• [DOCUMENT EXCERPT]
▽

Chances are, you love your pup no matter what they look like. That said, even the cutest canines could use a little cleaning up — and even pampering — from time to time. While you could test your luck by surprising Fido with a wash basin and a pair of clippers in the garage, we highly recommend leaving dog grooming to the professionals. But how do you know who is qualified to give your fur baby a shave and a haircut? (Or a nail trim and a dye job?) We’ll break down how to find the “paw”fect dog groomer to guarantee your pup will walk away from the pet salon looking their best.

Take a Tour

There’s no substitute for seeing a pet salon firsthand, so tour the facility before booking an appointment. Some things you’ll want to scope out: where are pets housed when they’re not being groomed? Is there proper ventilation? Do the workstations look clean? Are the grooming tables and tubs in good condition? Is there a window through which you can watch your dog being groomed? Is there a first-aid kit in sight?

△

• [TO BE DONE]
1. Could you write out everything in the dog grooming passage from "There’s no substitute" down to "kit in sight?"?
2. How would the dog grooming passage go on after its final sentence? Carry it further from that point.
The rows play no part in the dog grooming passage and can be left aside.

• [DATA ENTRIES]
▽

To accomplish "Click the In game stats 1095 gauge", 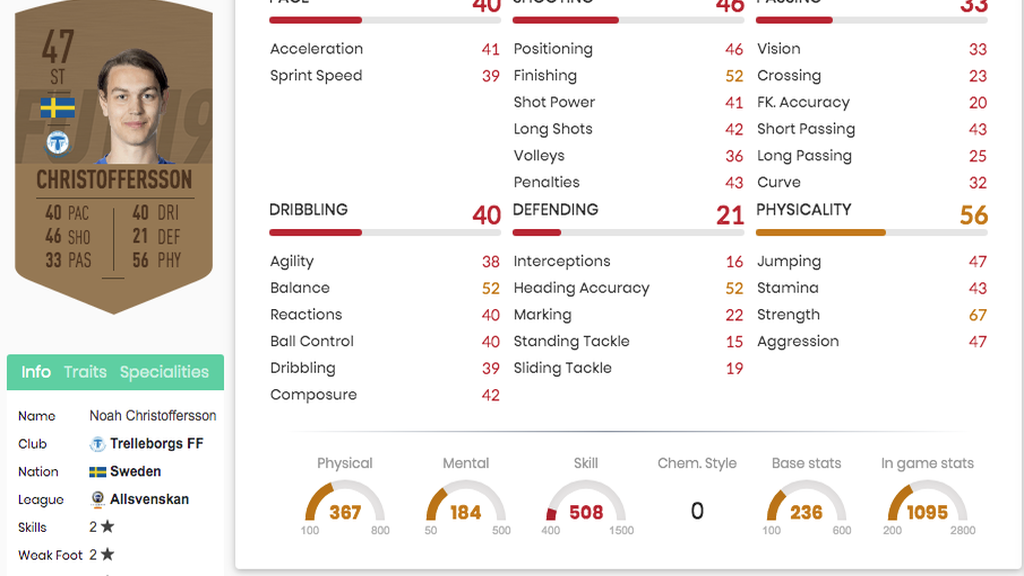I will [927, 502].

△
▽

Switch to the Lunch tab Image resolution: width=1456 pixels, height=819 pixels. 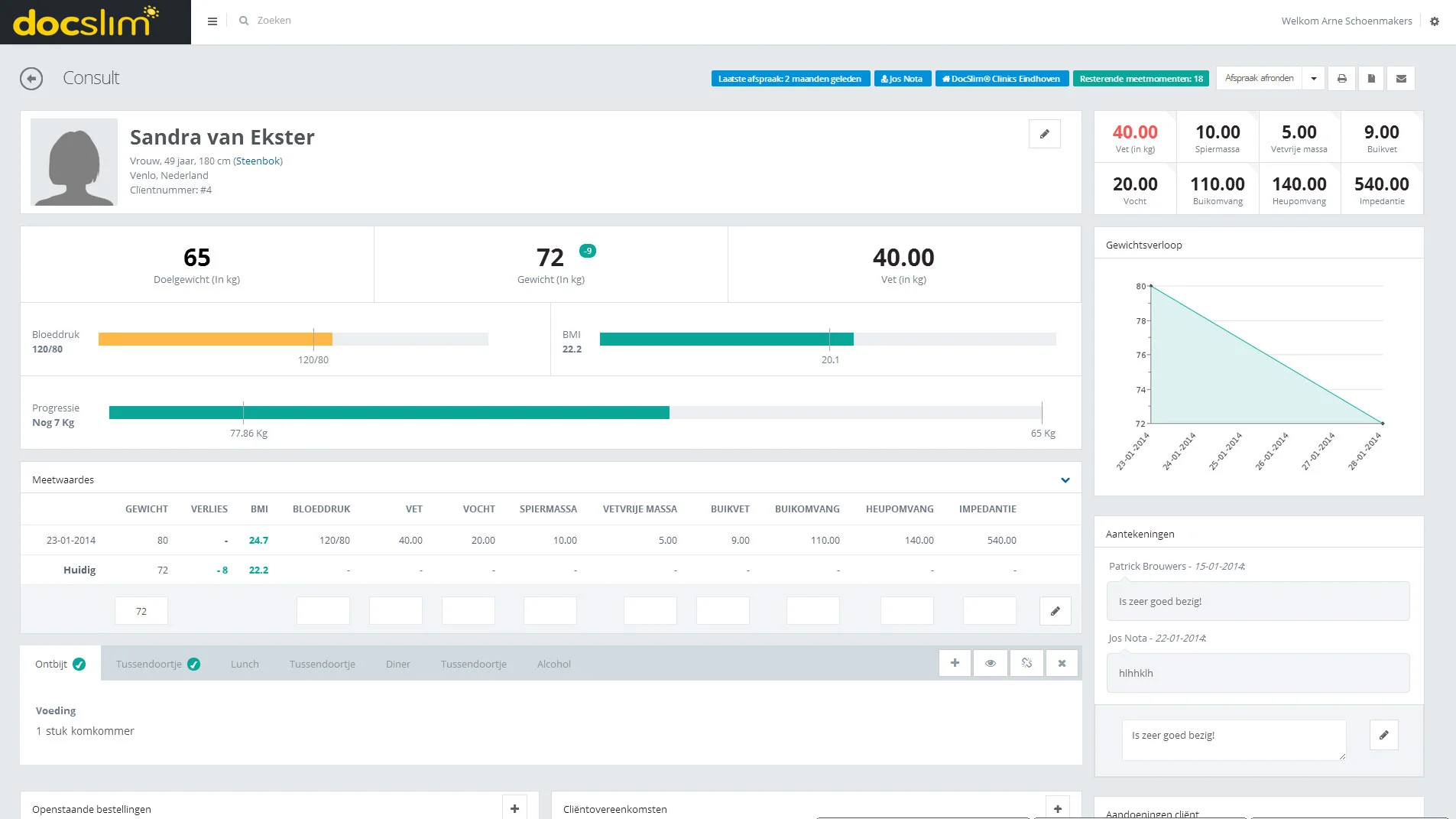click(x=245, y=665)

△
▽

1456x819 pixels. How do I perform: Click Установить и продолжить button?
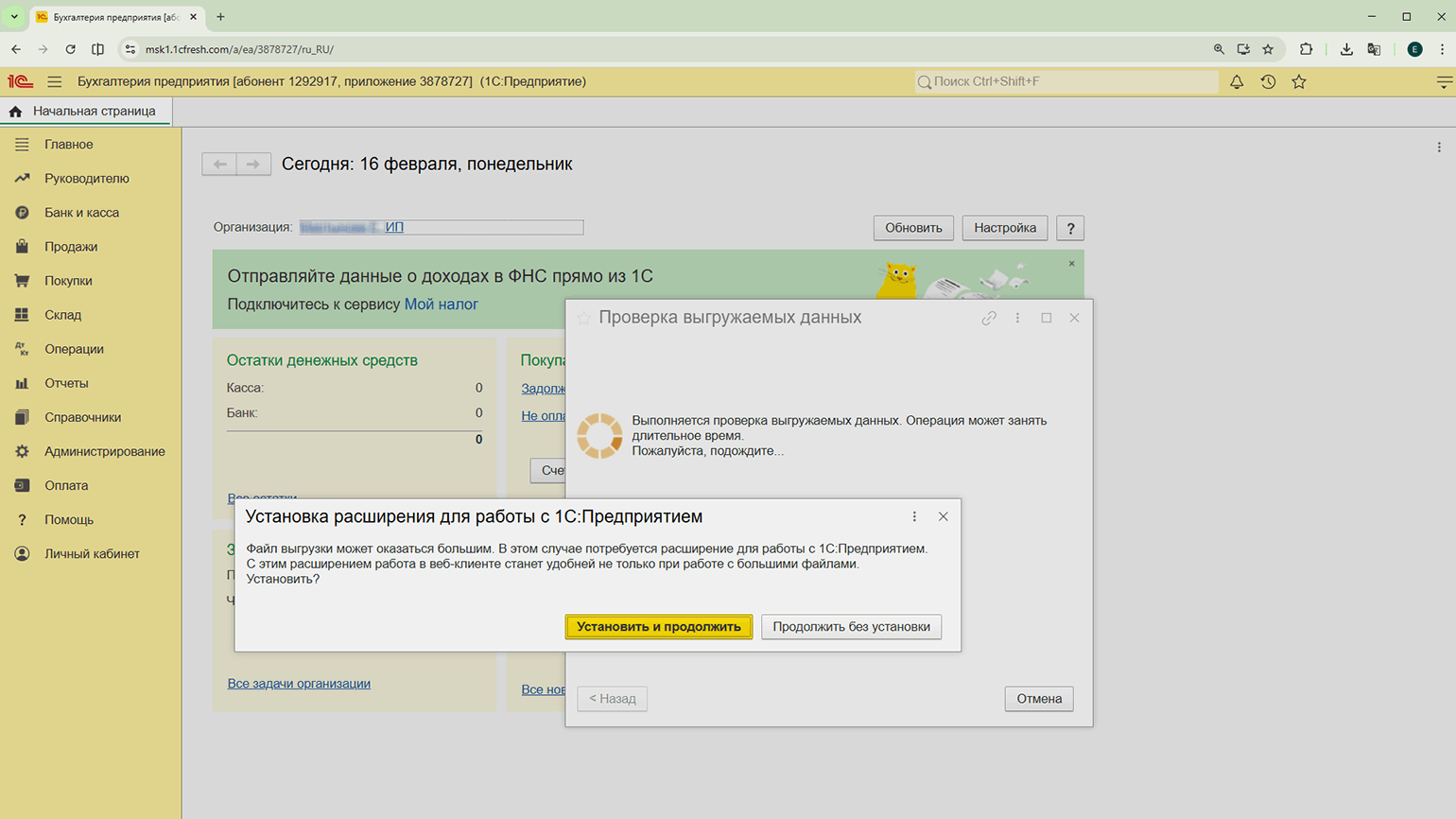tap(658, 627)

△

• [TASK-BY-TASK ANSWERS]
1.
There’s no substitute for seeing a pet salon firsthand, so tour the facility before booking an appointment. Some things you’ll want to scope out: where are pets housed when they’re not being groomed? Is there proper ventilation? Do the workstations look clean? Are the grooming tables and tubs in good condition? Is there a window through which you can watch your dog being groomed? Is there a first-aid kit in sight?

2.
You may also want to inquire if the salon owner participates in the American Kennel Club’s S.A.F.E. Grooming program, which requires groomers to commit to a Safety Oath. Or, ask if they are a member of a professional association like the National Dog Groomers Association of America or International Professional Groomers.

Interview Your Potential Dog Groomer

You probably wouldn’t sit down in any hairstylist’s chair without at least a brief conversation about their skills, experience, and personal aesthetic, right? Well, then you shouldn’t ship your fluffer off to some mystery dog groomer in the nearest strip mall, either. Make sure you take the time to find out what kinds of training and professional gigs your dog-groomer-to-be has had. Ask what dog breeds the groomer usually works with. Find out if the groomer only does haircuts or if they do nail trimming, ear cleaning, and flea and tick applications as well. You’ll also want to inquire about the kinds of products the groomer uses and if they are for sale at the salon.

One more key thing to look for is a dog groomer who cares about continuing education. As Khris Berry, co-founder of See Spot Grooming & Daycare, told the American Kennel Club, “Many professional groomers are investing their own time and money to attend enrichment programs on a voluntary basis—this is typically the sign of a professional who is looking to improve their skills and their clients’ experience.”

Ultimately, when it comes to choosing a dog groomer, you should trust your gut. If something smells fishy (literally or figuratively) when you’re checking out a dog groomer or a pet salon, don’t hesitate to seek out another venue or ask for referrals from fellow pet parents.